The Autumn Statement contains proposals to deny both Corporation Tax relief and Entrepreneurs’ Relief on the sale of goodwill to a connected company.
The more one thinks about it, the odder such a provision seems. It remains OK to claim ER on selling goodwill to an unconnected company, or on selling other assets (real property, for example) to a connected company. So what’s special about goodwill?

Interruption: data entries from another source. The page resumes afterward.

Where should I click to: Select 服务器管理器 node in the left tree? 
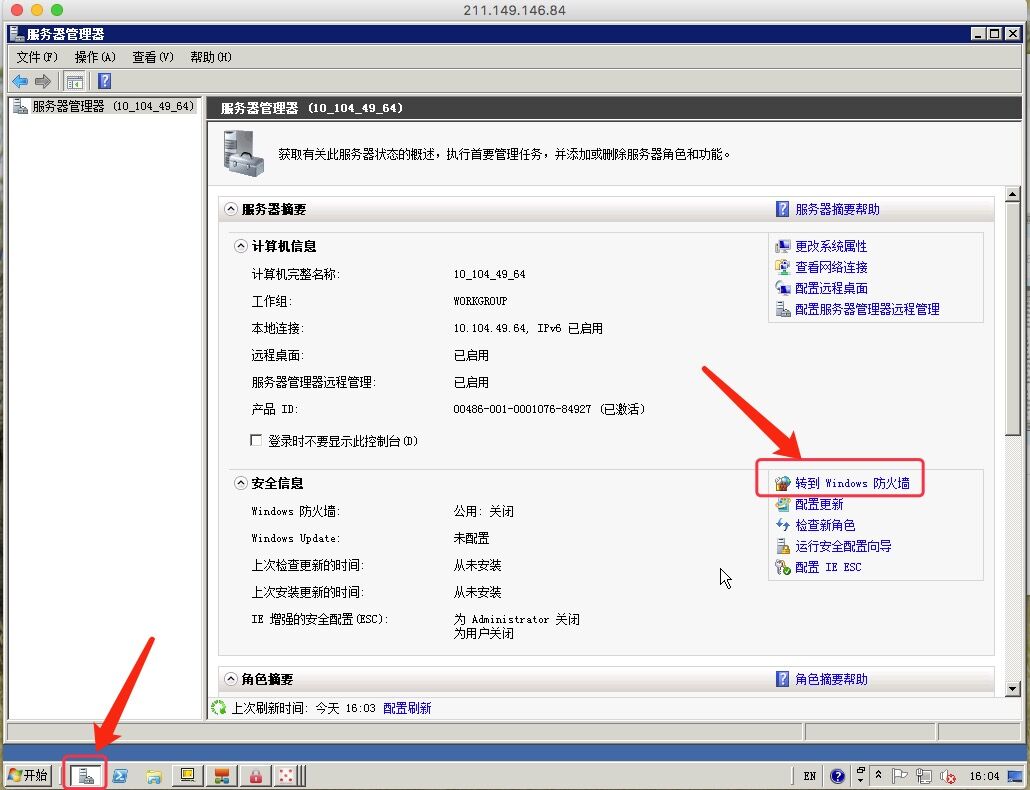(x=68, y=106)
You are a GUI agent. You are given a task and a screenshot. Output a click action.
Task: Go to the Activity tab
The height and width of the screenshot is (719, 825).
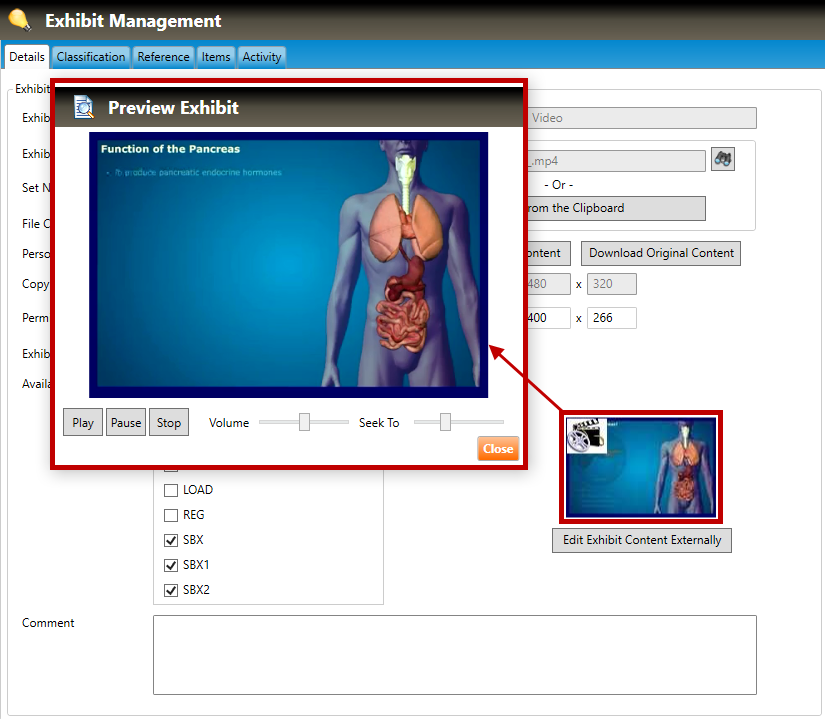click(x=262, y=57)
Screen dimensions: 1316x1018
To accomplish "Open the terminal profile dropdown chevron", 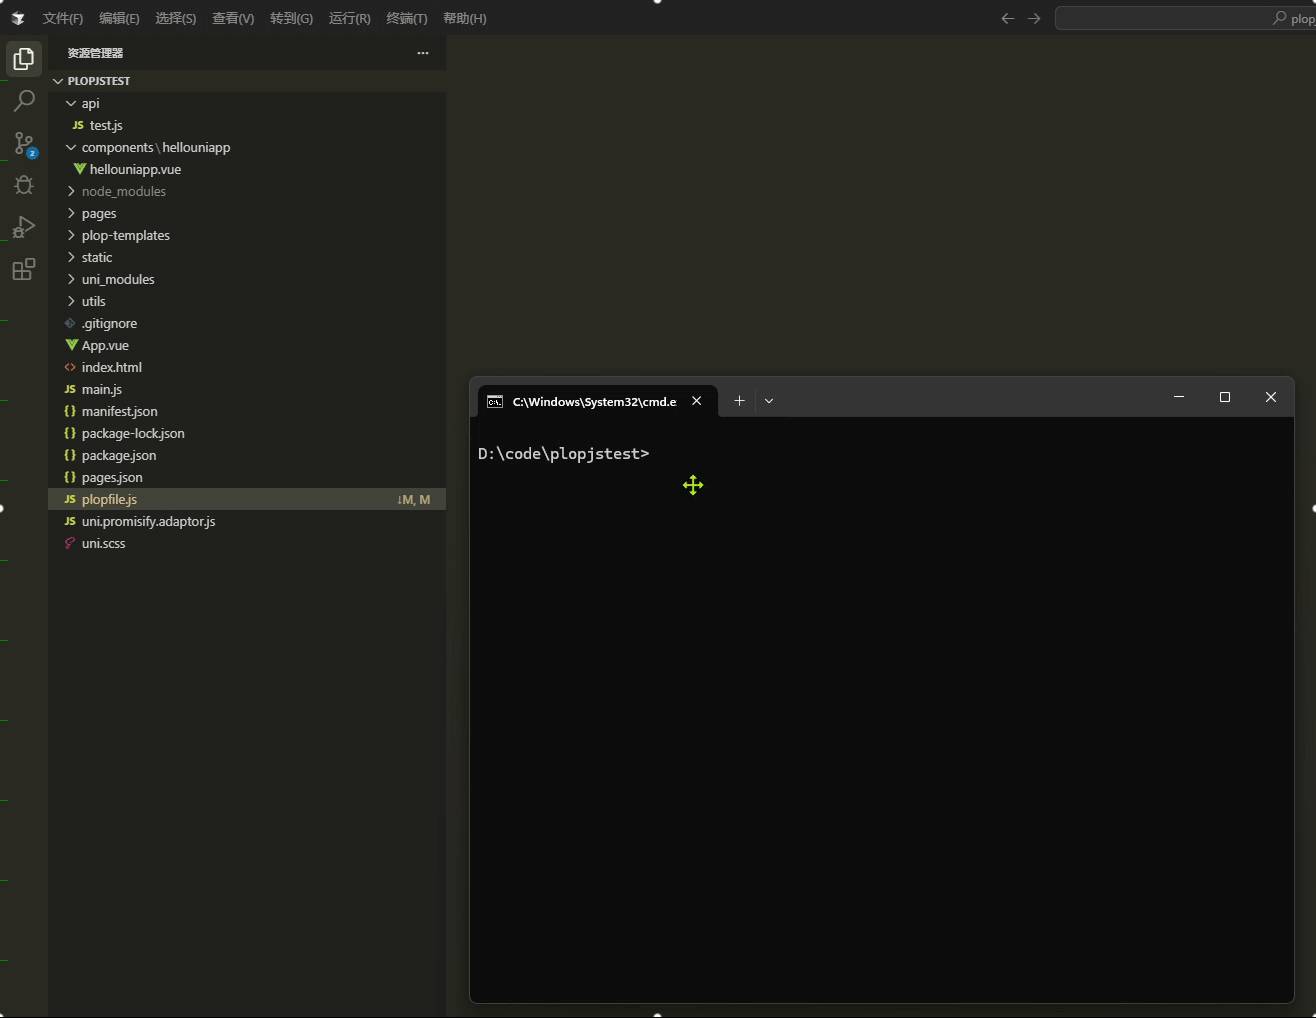I will point(768,400).
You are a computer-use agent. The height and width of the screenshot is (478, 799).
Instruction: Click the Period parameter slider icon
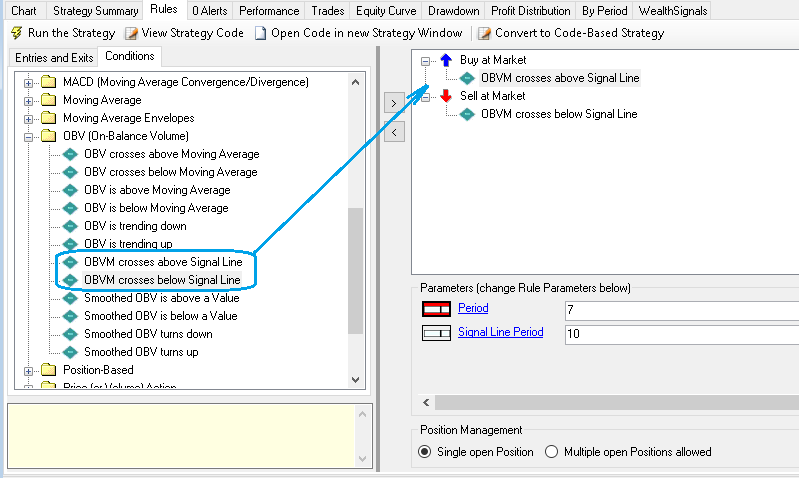pyautogui.click(x=437, y=308)
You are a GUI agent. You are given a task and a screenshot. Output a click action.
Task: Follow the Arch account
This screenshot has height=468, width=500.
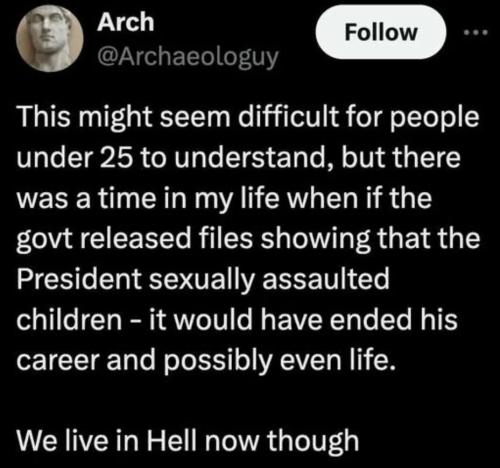tap(380, 32)
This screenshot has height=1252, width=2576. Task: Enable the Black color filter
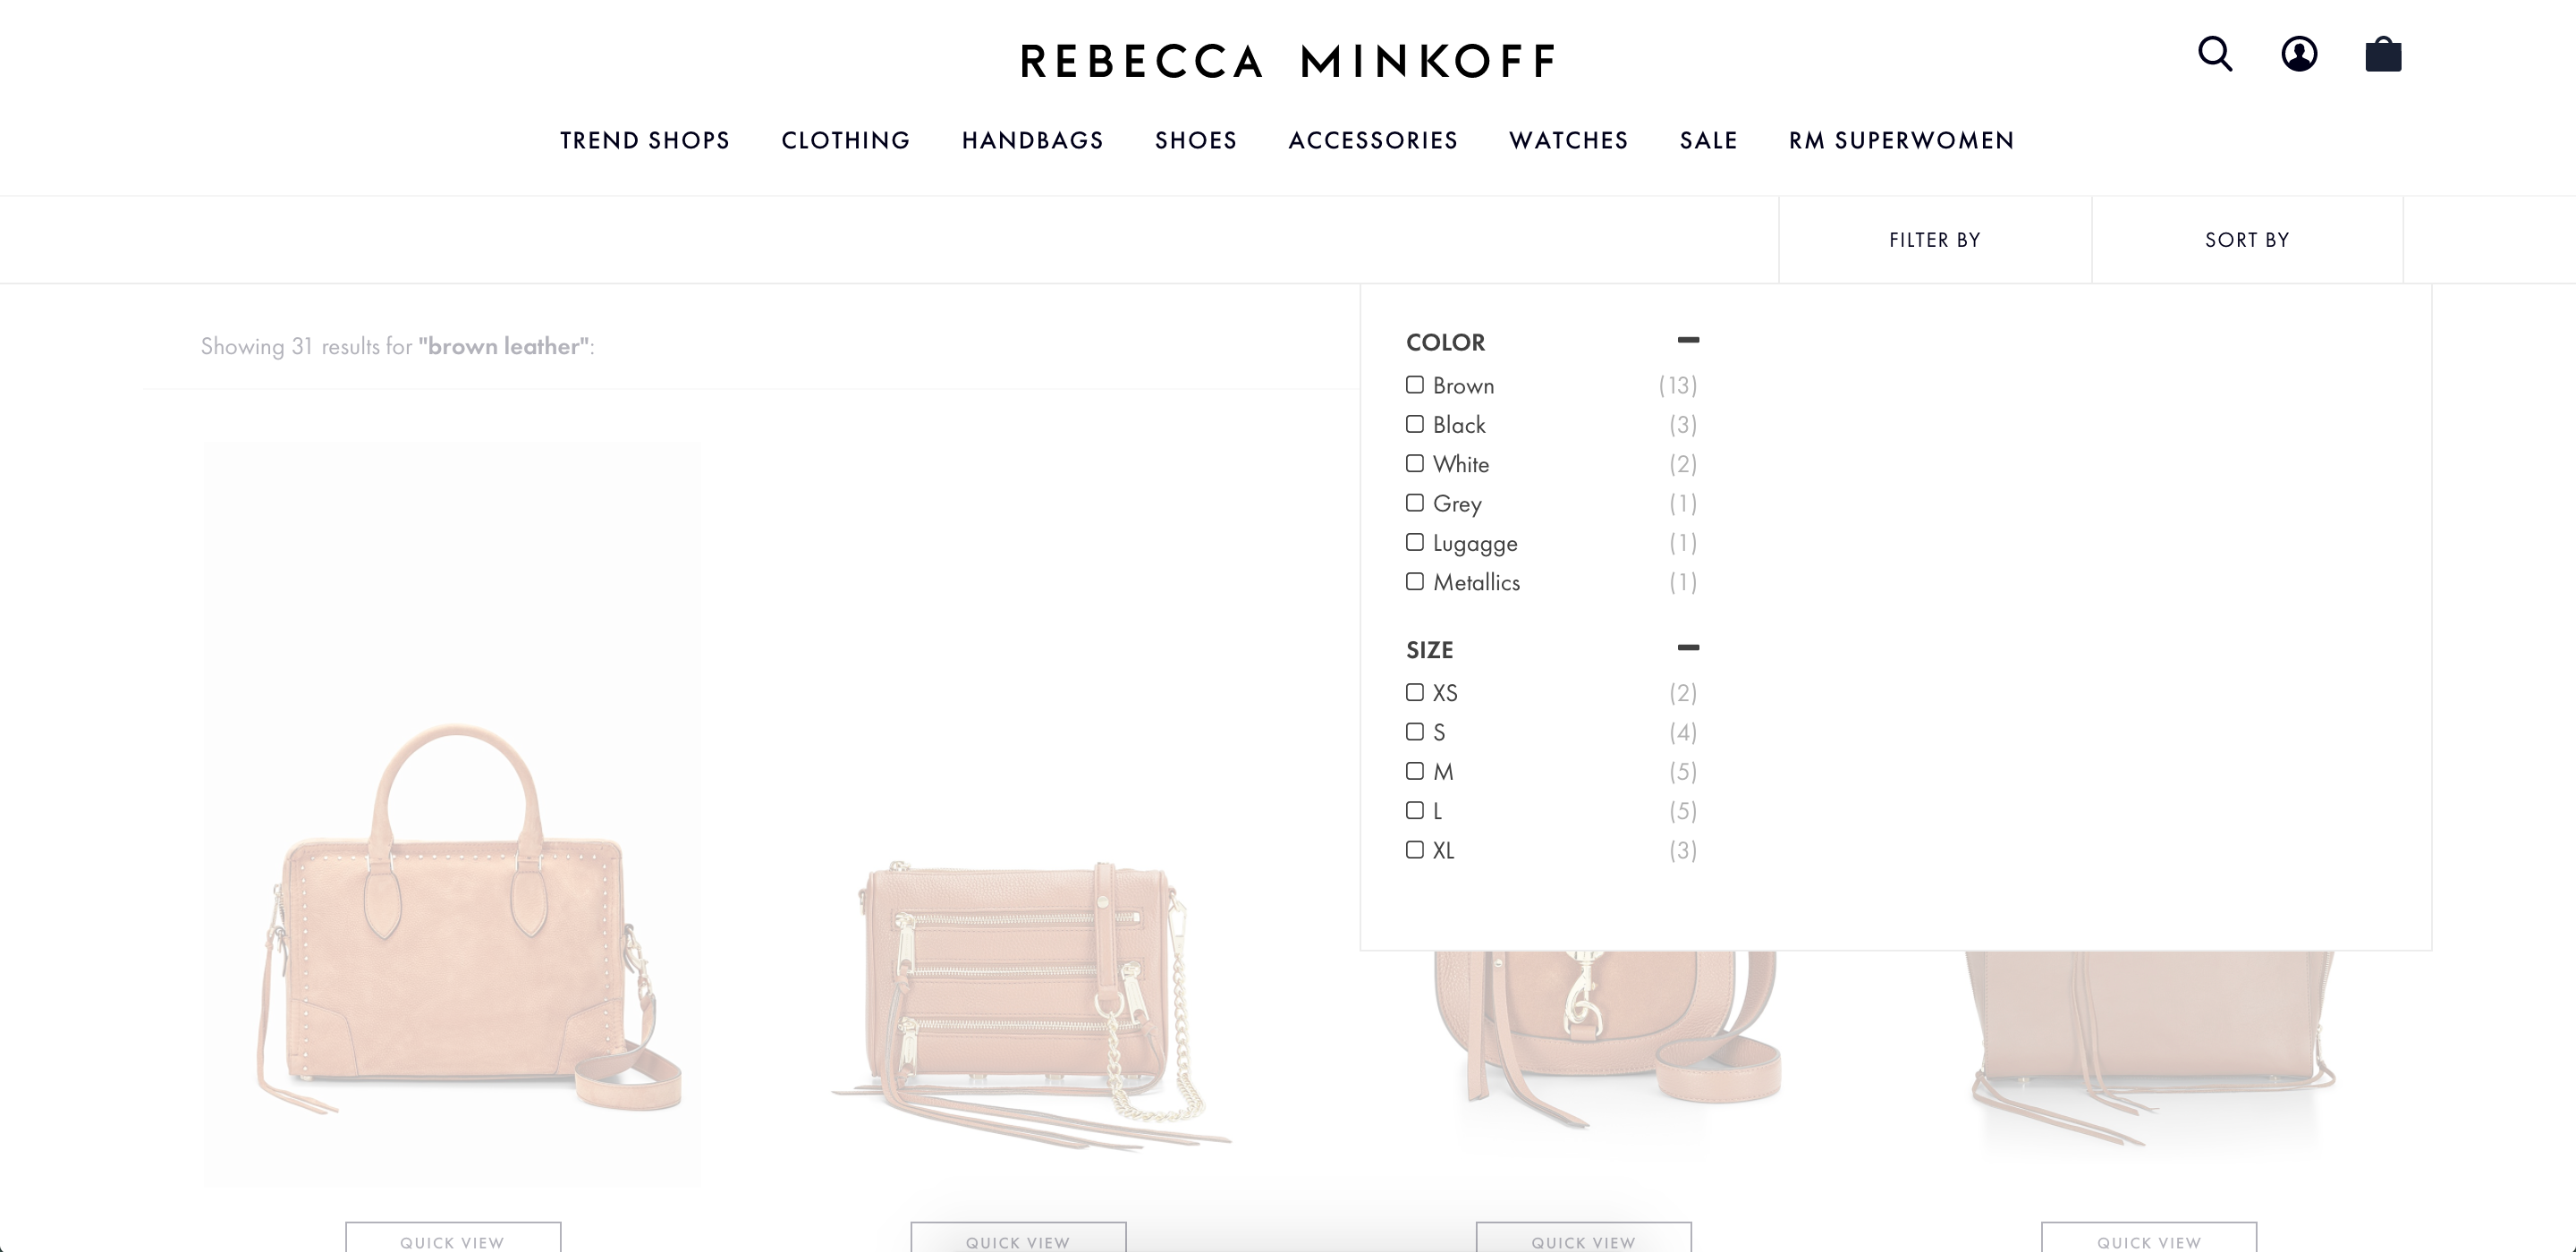click(x=1414, y=424)
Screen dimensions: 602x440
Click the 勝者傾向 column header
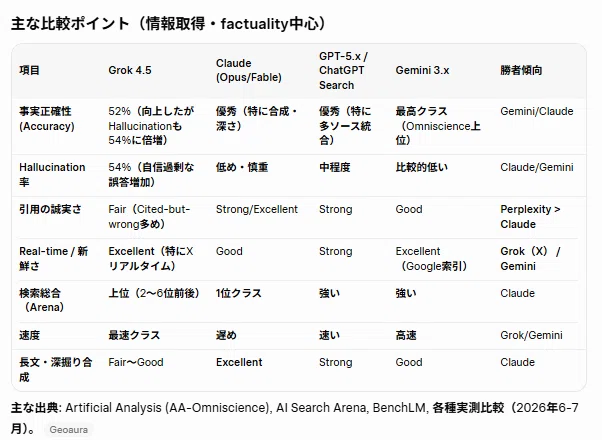pos(521,70)
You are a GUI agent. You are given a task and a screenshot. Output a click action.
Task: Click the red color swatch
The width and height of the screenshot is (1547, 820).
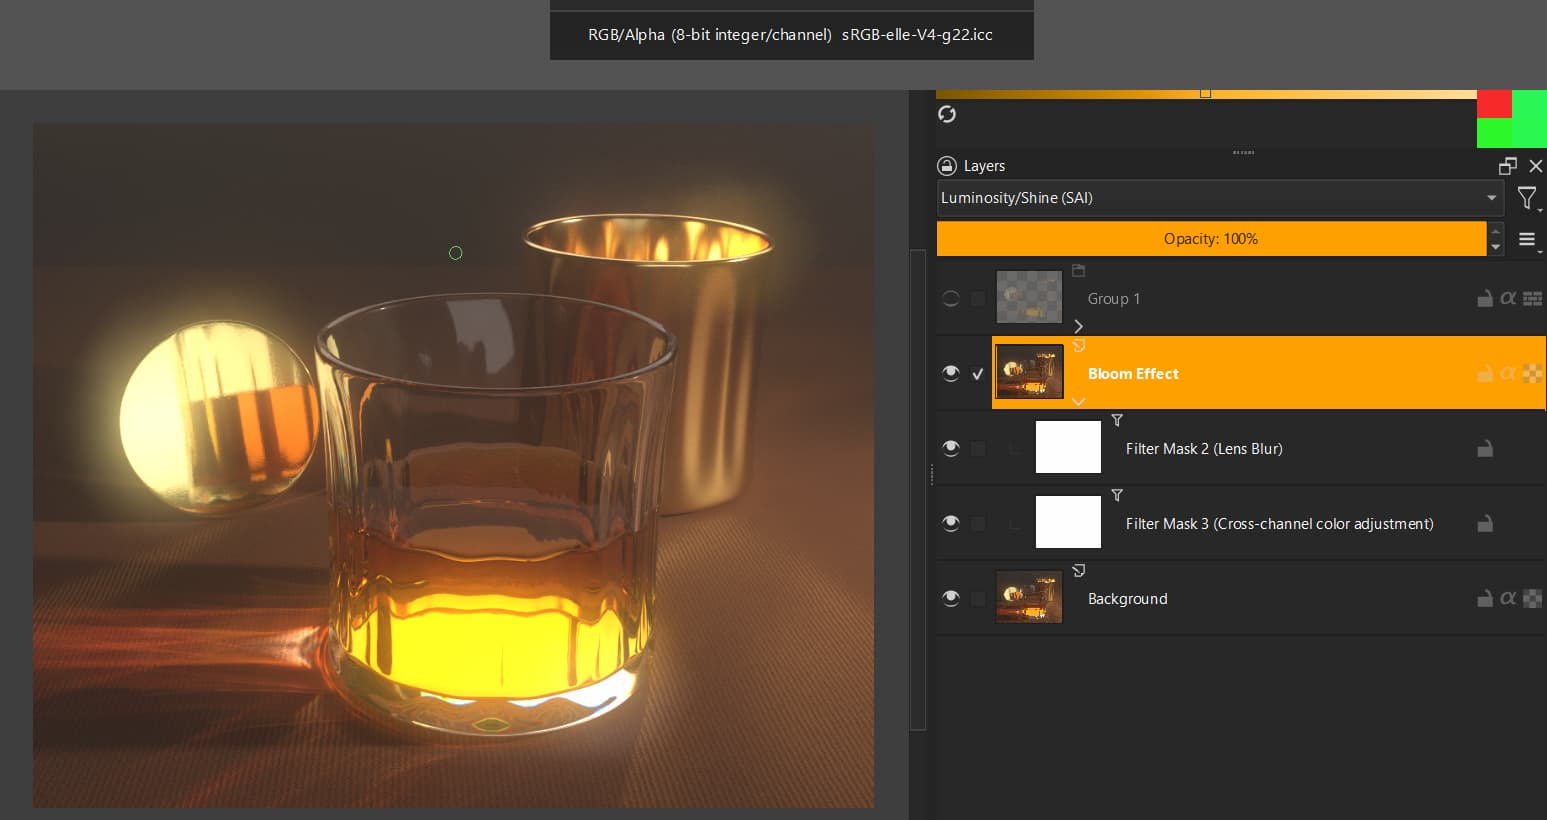click(1494, 104)
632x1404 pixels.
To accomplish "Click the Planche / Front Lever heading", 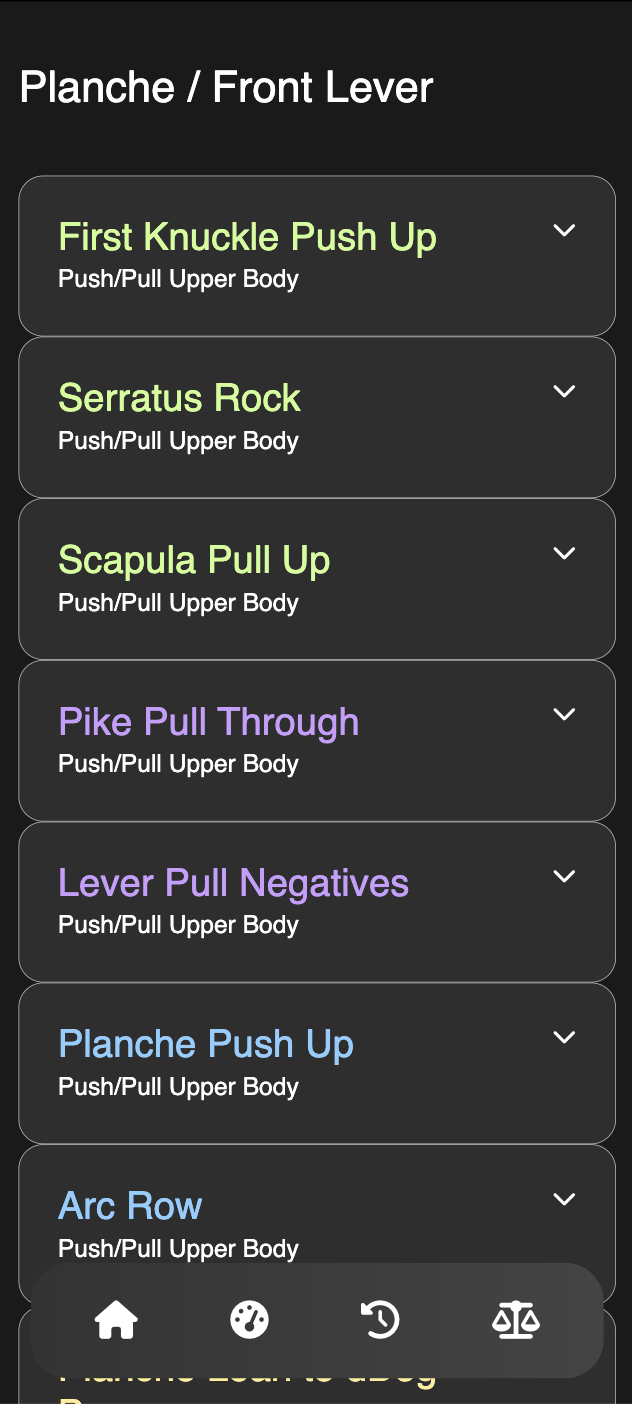I will click(226, 88).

We suspect that the truth may be that HMRC may be concerned that too many taxpayers may have been over-egging the pudding by selling goodwill at inflated figures which HMRC do not have the resources to contest: and that the simple (not to say simplistic) solution is to deny the relief altogether. As HMRC becomes more and more “resource-constrained” (what we used to call short-staffed) we think we are likely to see more and more of these “rough justice” measures.
It’s also worth adding a note on the old Cleary case (44 TC 399). This was the case in which taxpayers sold their shares in Company A (which they owned) to Company B (which they also owned) for full market value. Any normal person would have assumed that that gave rise to a capital gain, as indeed it would have done if they had sold any other capital asset. But no: HMRC contended (and the court agreed) that this was a “transaction in securities” susceptible to challenge under what is now s698 such that the entire proceeds (not just the gain) were taxable as income. Ouch.
The Autumn Statement proposal is not that drastic: it “only” denies ER and leaves the gain taxable at normal CGT rates. But since that is likely to create a charge at 28% (compared with a maximum rate of 30.55% for a dividend), selling goodwill for cash or loan on incorporation will seldom be attractive. We think there may be more tax-efficient alternatives: but none is wholly without risk.